### Short exercise a
List every year mentioned in the news release below, each year once.

### Document extract
-- BEGIN --

Frozen Fuel Rate, Restructuring Act Saving Money for Dominion Virginia Power Customers

January 6, 2006

RICHMOND, Va. - The fuel rate freeze put in place two years ago by the Virginia General Assembly will save the typical Dominion residential customer about $260 during 2005 and 2006, a Dominion executive told the state Commission on Electric Utility Restructuring Friday.

“We believe the Commonwealth’s restructuring program has produced clear and substantial benefits for Virginia’s consumers,” said Mark McGettrick, president and chief executive officer of Dominion Generation, the unit that produces electricity for the company’s 2 million Virginia customers. “Through this act, our electric customers have been protected from the impact of higher fuel prices during the past two years.

“Furthermore, capped base rates have protected consumers from higher rates that could have been sought through the old system to pay for billions of dollars of new investments to improve reliable service, clean the air, and ensure the Commonwealth’s energy future,” McGettrick added.

In a presentation to the Commission, McGettrick highlighted savings resulting from the fuel rate freeze resulting from the legislative action. Senate Bill 651, passed by the General Assembly in 2004, froze Dominion’s fuel rate through mid-2007. He outlined a new company analysis of what the fuel rate likely would have been in the absence of the freeze.

-- END --

### Short exercise b
Render the records as a numbered list, starting at the line that contains "Locate an element" and ending at the end of the records. Skip blank lines and leave the pictures out.

### Information provided
-- BEGIN --

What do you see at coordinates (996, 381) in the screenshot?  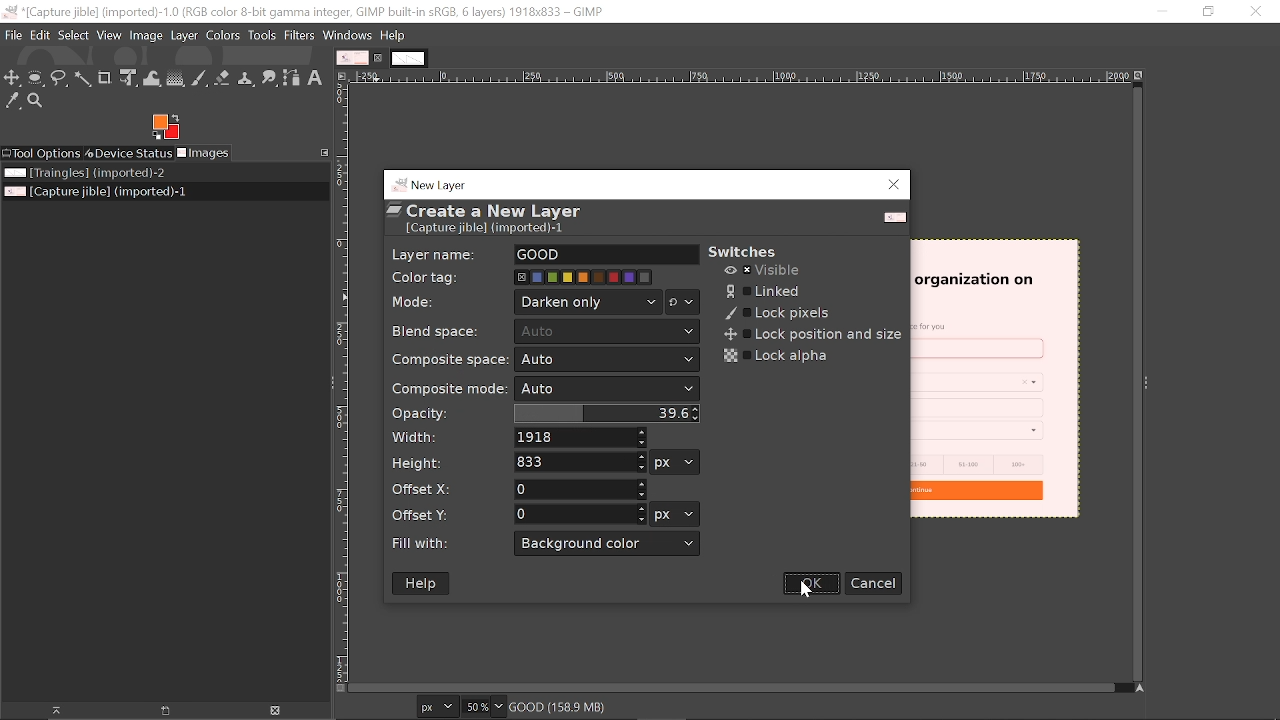 I see `current image` at bounding box center [996, 381].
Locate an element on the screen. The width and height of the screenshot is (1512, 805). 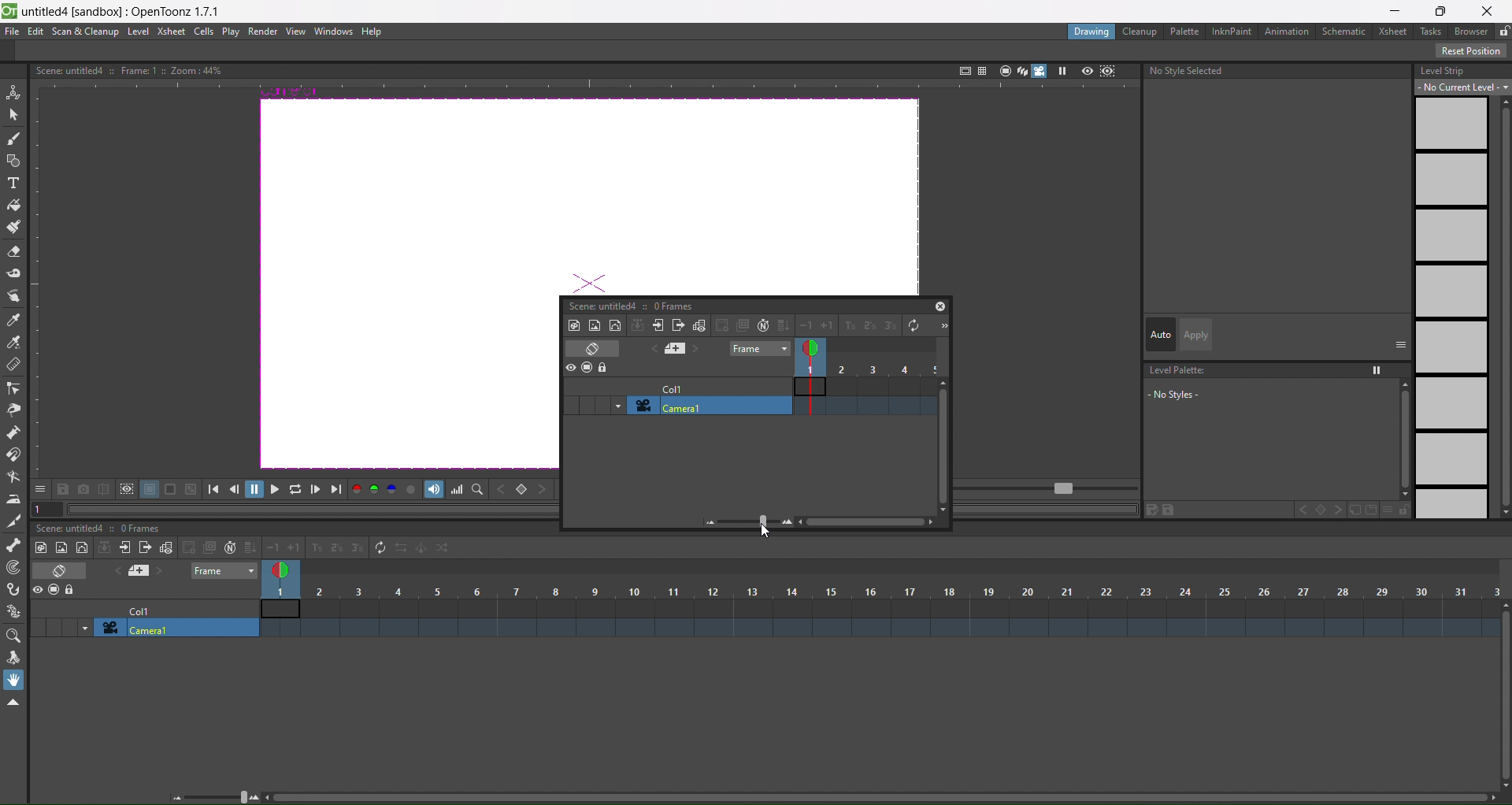
rbg picker tool is located at coordinates (14, 343).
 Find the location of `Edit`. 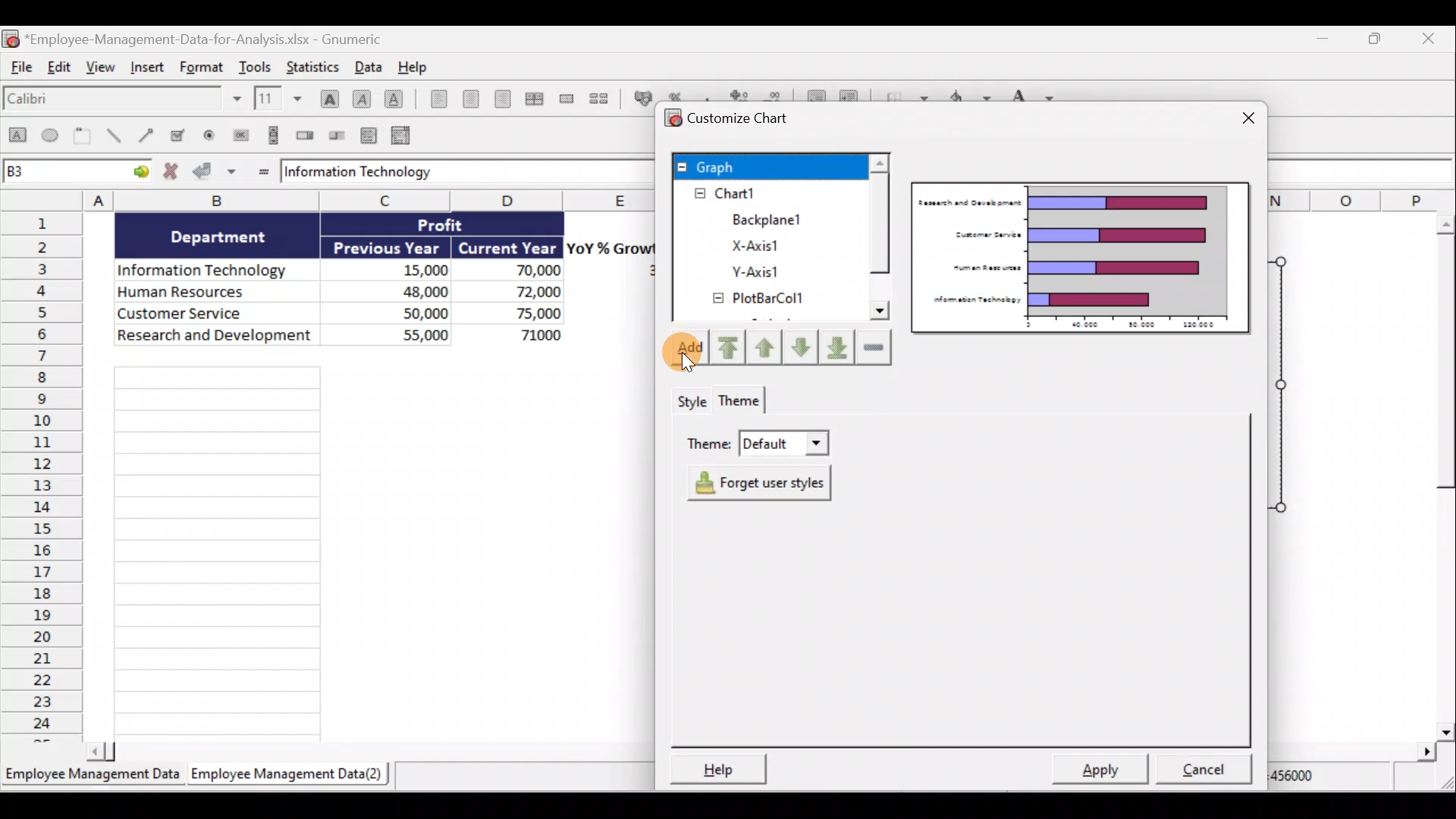

Edit is located at coordinates (56, 67).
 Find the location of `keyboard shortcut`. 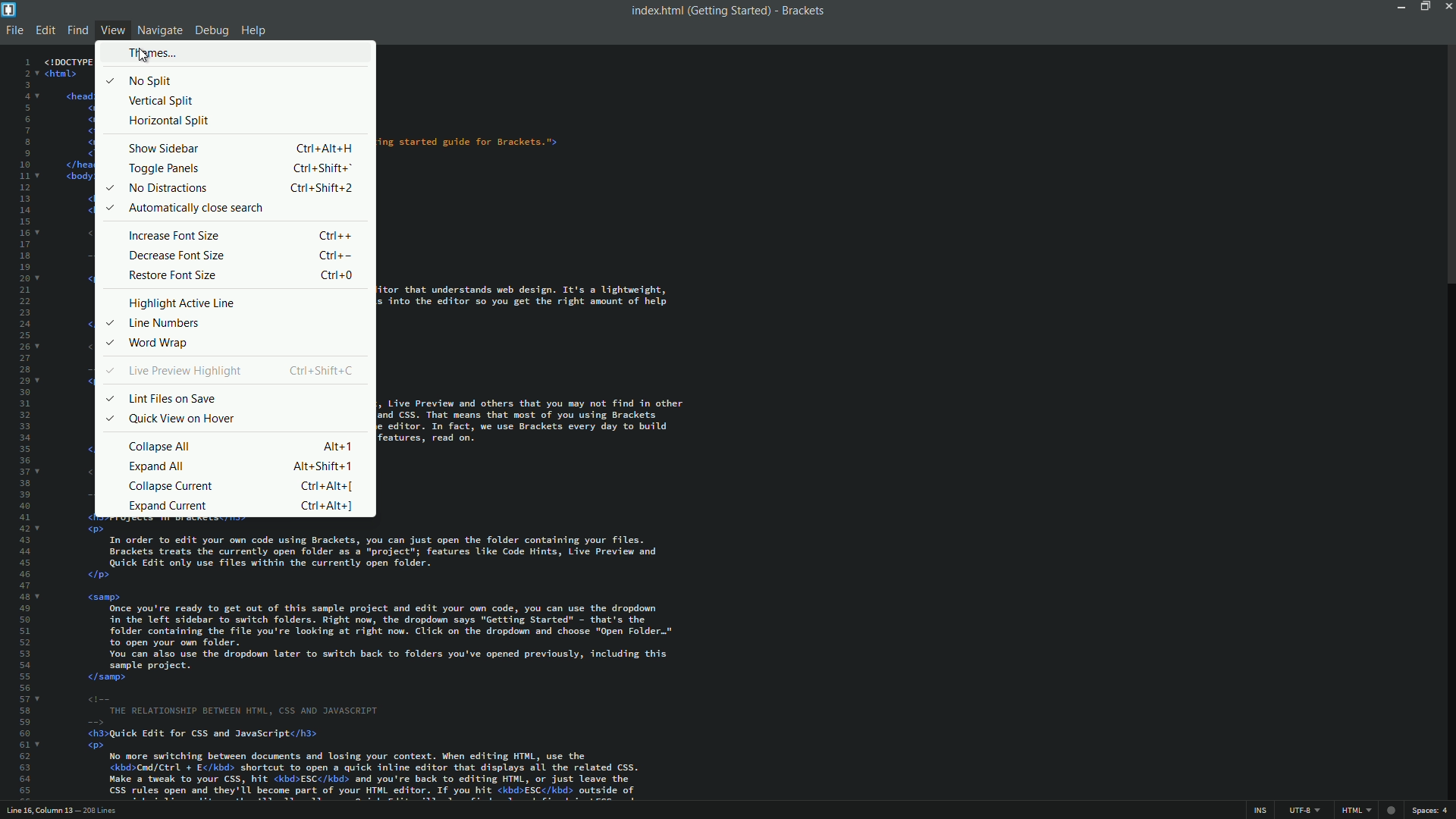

-- END --

### Correct output a
2004, 2005, 2006, 2007

### Correct output b
1. Locate an element on the screen. The width and height of the screenshot is (1512, 805). 
2. rbg picker tool is located at coordinates (14, 343).
3.  Find the location of `Edit`. 
4. Edit is located at coordinates (56, 67).
5.  Find the location of `keyboard shortcut`. 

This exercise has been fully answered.